Print the lines below exactly, beginning with the one that contains "Click the 'Qwen 3.6 base' row label" and stopping after the last line.

Segment Start: MATERIAL FOR THE TASK

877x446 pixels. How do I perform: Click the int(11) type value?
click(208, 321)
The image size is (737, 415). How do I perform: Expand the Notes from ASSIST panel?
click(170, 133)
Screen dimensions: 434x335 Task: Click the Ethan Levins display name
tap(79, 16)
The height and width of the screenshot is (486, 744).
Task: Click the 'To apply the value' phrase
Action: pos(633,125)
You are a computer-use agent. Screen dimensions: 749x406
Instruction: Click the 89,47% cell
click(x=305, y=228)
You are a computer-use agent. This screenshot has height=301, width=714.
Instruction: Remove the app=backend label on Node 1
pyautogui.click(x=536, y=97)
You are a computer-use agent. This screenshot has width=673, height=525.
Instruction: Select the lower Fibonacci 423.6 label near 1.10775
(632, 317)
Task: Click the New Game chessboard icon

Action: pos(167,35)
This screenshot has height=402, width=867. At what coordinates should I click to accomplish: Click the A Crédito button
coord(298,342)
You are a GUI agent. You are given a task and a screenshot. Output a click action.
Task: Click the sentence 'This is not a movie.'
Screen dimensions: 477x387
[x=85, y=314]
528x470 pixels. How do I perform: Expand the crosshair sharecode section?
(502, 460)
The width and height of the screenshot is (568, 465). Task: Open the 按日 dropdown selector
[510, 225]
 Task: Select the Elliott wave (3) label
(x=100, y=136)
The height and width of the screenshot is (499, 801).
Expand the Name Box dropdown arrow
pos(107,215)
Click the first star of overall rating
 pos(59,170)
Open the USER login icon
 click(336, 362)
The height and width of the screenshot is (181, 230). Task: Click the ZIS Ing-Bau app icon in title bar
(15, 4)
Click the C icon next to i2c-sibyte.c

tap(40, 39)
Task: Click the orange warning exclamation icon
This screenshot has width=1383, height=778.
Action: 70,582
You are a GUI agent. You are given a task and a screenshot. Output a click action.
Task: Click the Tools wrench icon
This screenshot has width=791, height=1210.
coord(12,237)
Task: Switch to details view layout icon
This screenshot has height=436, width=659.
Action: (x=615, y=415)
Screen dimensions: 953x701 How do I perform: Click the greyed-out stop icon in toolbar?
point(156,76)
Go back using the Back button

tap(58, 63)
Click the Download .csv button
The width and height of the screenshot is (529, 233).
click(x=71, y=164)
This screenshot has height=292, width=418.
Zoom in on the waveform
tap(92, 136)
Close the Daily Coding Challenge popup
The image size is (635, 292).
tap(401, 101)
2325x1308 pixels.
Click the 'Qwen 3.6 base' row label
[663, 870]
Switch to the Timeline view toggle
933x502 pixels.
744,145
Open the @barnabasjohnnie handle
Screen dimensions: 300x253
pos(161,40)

Segment End: MATERIAL FOR THE TASK

### SOLUTION FOR THIS PROBLEM
Click the 'Qwen 3.6 base' row label
[663, 870]
Switch to the Timeline view toggle
933x502 pixels.
744,145
Open the @barnabasjohnnie handle
Screen dimensions: 300x253
pos(161,40)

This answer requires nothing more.